Great write up! That's a lot of work achieved in a short amount of time there. Glad to hear she's running nicely now.
 
Thanks Steve

That was 5 days working 12 hours each day. I was knackered by the end of day 3 and still haven't stopped aching. I was taking my time to make sure everything was right. Checking and double checking where required. It really has transformed the engine back to the smooth power plant it should be. I'm taking it easy for the next 500 miles or so (which for me is 2 weeks) then I'll change the oil and filter again.

The only slight downside is that the engine is so quiet I can now hear all the other creaks and moans from the rest of the car :D . That's not a bad situation to be in though.

Dave
 
I remember after my week off repainting the engine bay and replacing my engine I ached for about a fortnight after too! But it does feel good having her runing right doesn't it?
 
First of all it's a good thing that the operation was successfull. I can also feel the heat and agony of those five days.
Pity that you didn't had enough time to work a little on the engine bay, but i know how it is to work on a tight schedule to have the car ready for the road on time.

I see that the bearing shells survived very well despite the rumours of frequent replacement requirements. This is what i experience in my TC too, with about 110K now on the replacement engine, that still goes strong. It shows that if you avoid bad and / or clumsy use (not hard use) the 4 cyls are hard wearing.
 
Demetris said:
I see that the bearing shells survived very well despite the rumours of frequent replacement requirements. This is what i experience in my TC too, with about 110K now on the replacement engine, that still goes strong. It shows that if you avoid bad and / or clumsy use (not hard use) the 4 cyls are hard wearing.

I reckon that regular oil and filter changes goes a long way to helping keep the bearings in good order too.

I will get round to doing some tidying in the engine bay before winter sets in again. Now that the engine is clean and looks to be leak free, the engine bay deserves a bit of a spruce up.

Dave
 
Be warned, I thought I'd start with a tidy up. Before I knew it I had stripped back to steel up to the bulkhead and repainted with POR15! I couldn't stop myself!
 
Lady C has just broke the 100,000 mile mark!
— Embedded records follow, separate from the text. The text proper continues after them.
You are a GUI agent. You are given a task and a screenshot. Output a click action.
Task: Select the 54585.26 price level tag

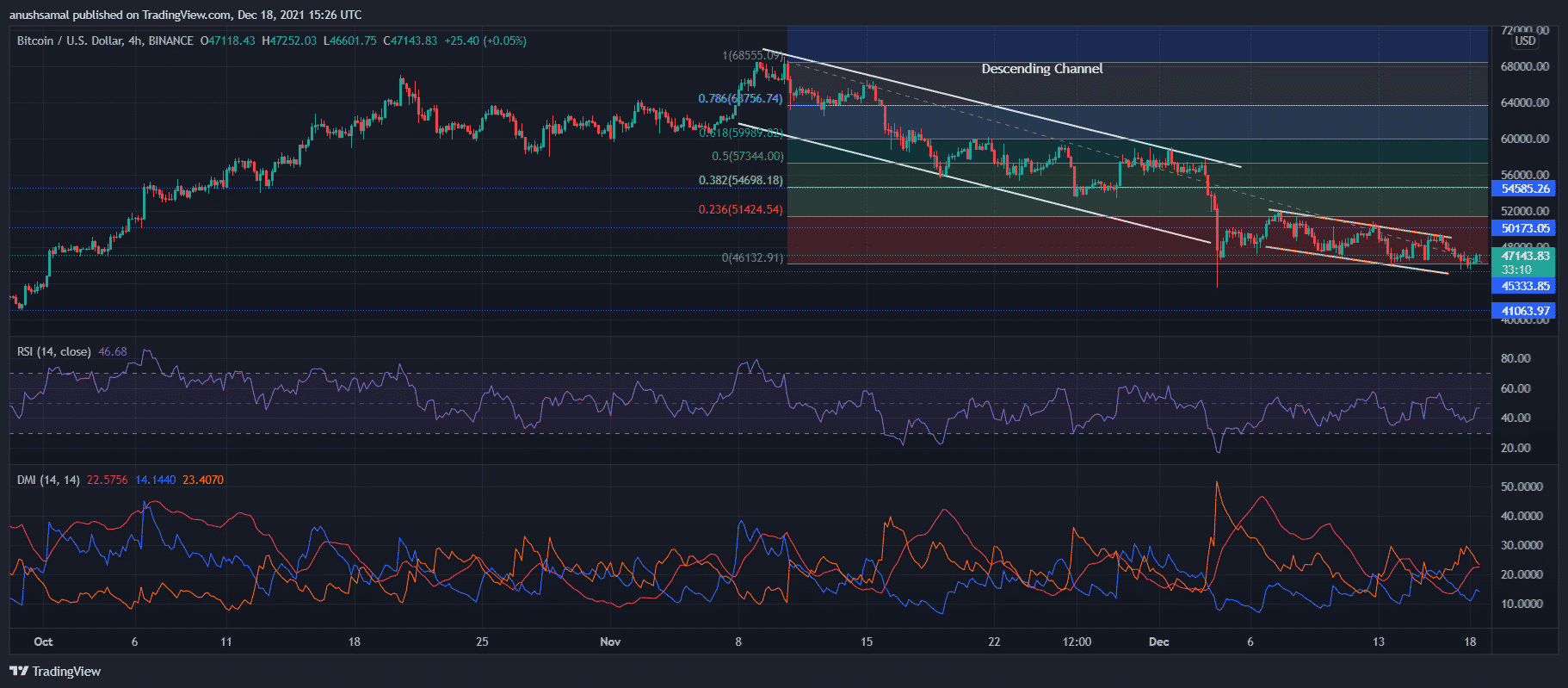[1524, 189]
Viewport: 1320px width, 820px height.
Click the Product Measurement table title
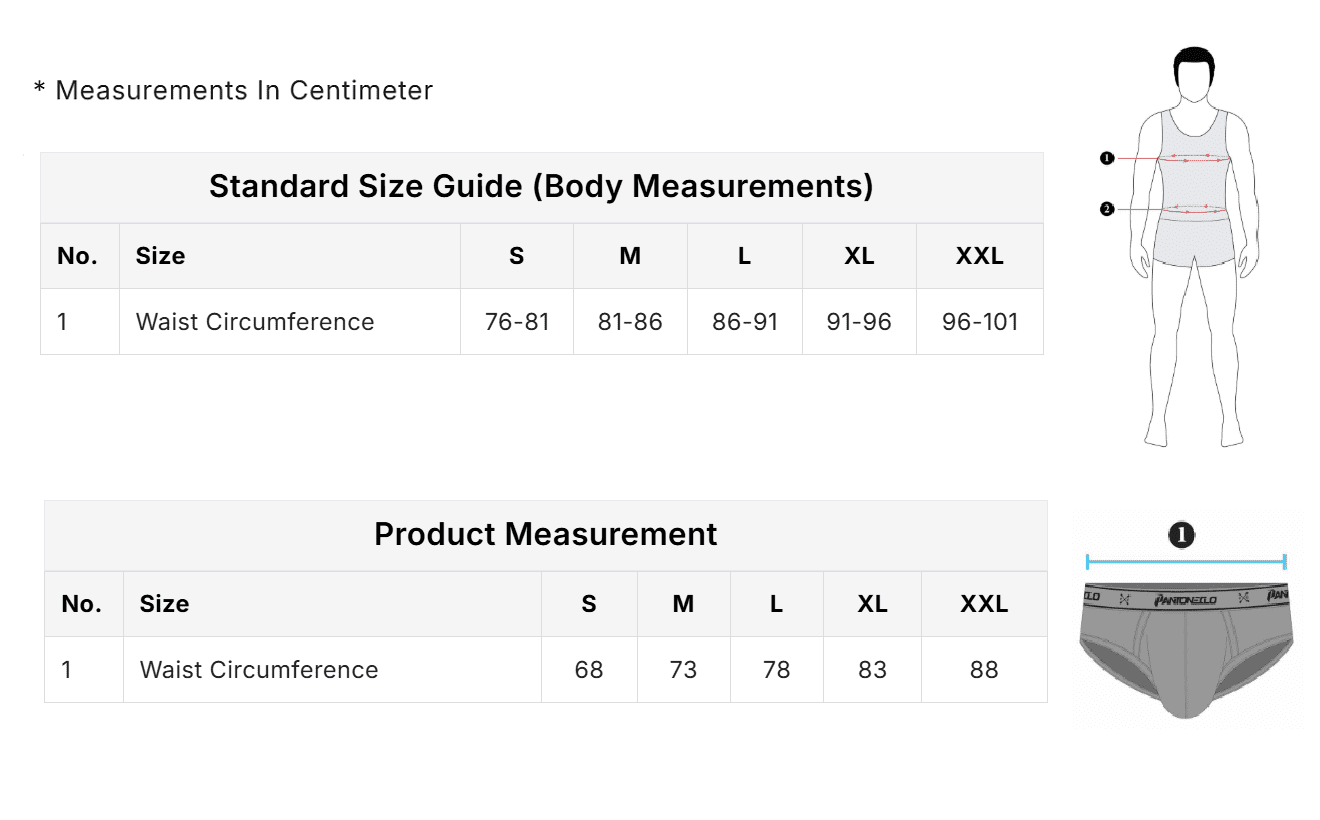pyautogui.click(x=545, y=535)
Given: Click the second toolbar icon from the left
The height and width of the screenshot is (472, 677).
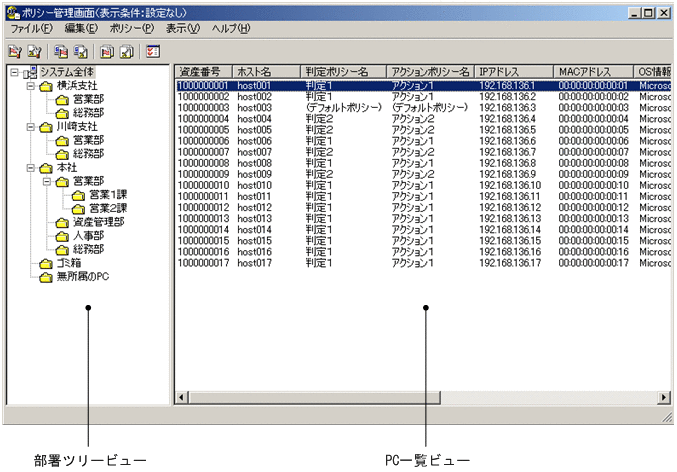Looking at the screenshot, I should 35,51.
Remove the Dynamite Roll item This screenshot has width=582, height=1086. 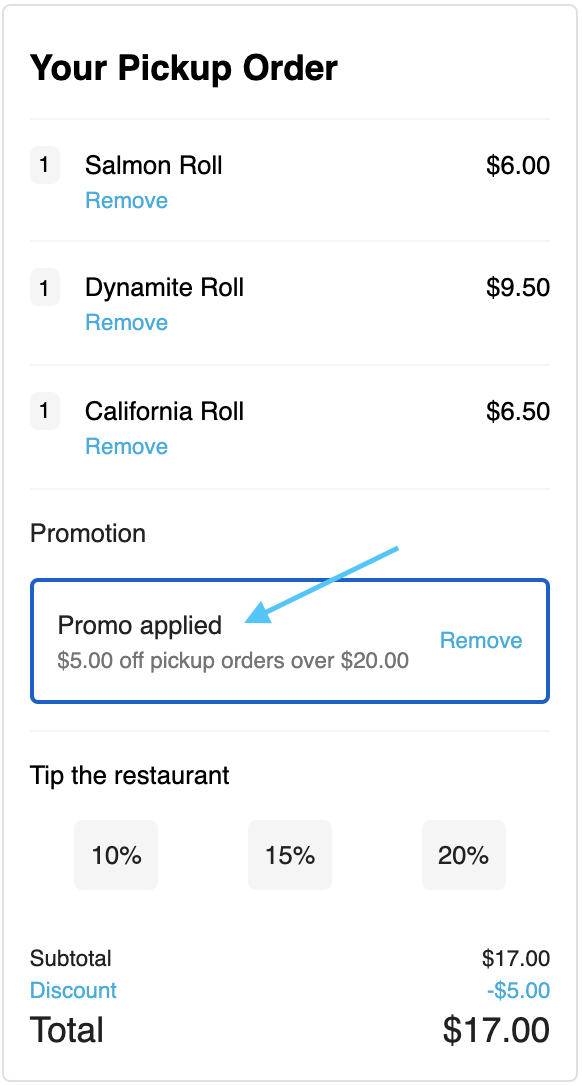point(126,322)
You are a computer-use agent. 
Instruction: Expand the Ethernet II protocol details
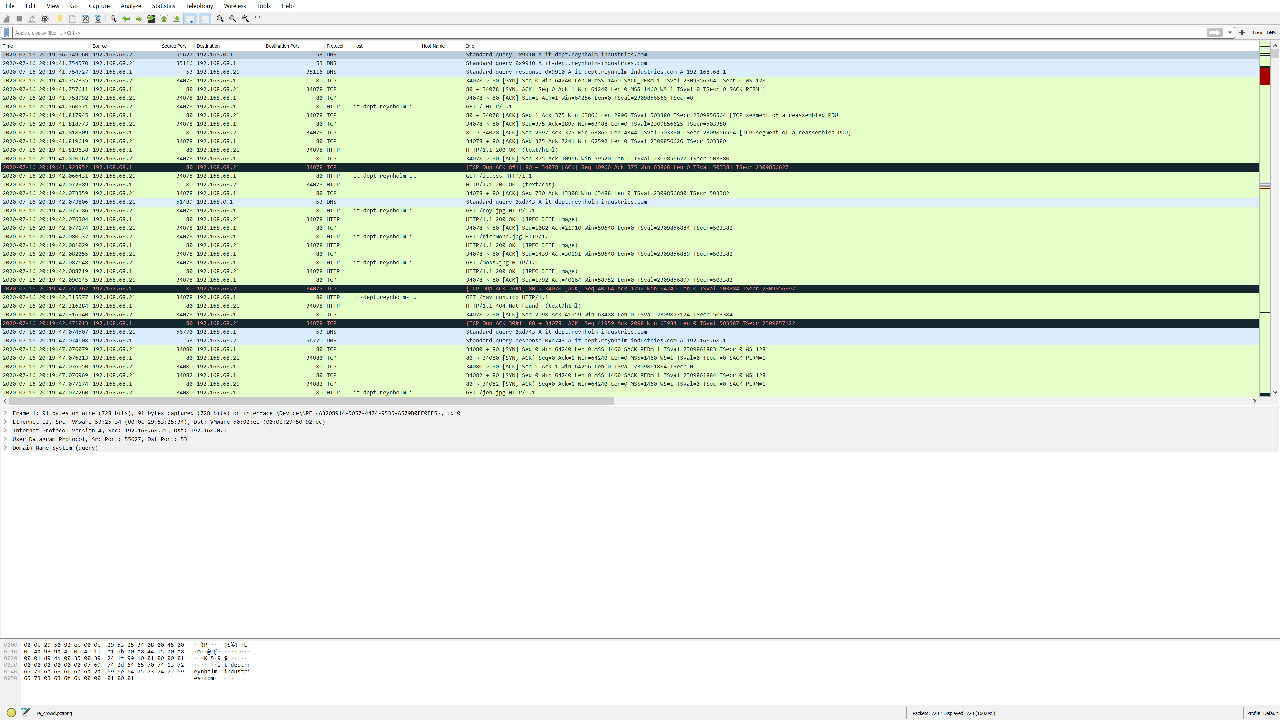point(6,420)
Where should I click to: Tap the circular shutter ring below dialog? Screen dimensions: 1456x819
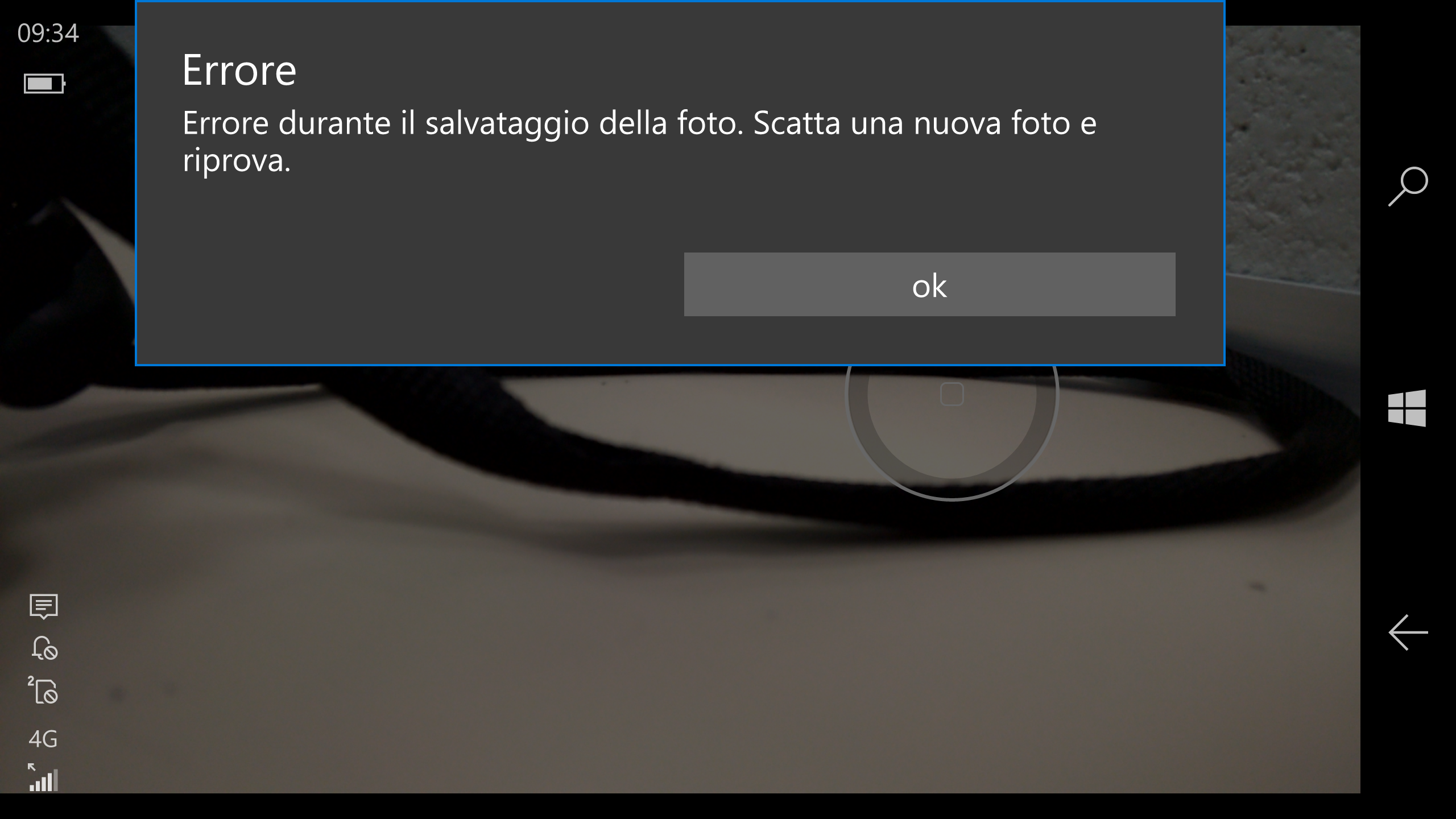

I did try to get a picture but there wasn't anywhere nearby to stop.

Dave
 
Lady C has just broke the 100,000 mile mark! I did try to get a picture but there wasn't anywhere nearby to stop.

Dave

...and about 1500 miles later she's burnt the exhaust valve on No 4 cylinder. Ho hum! There's a separate thread in the 4 pot section describing the problem.

http://www.classicroverforum.net/index.php?threads/39794/

So more work to do. I also discovered that the battery 12V cable t the starter motor had chaffed right through the insulation and was shorting against the base unit.



I thought the starter motor had seized during compression testing, but thankfully it was just the cable shorting. A couple of layers of heatshrink and a slightly different routing should prevent that happening again.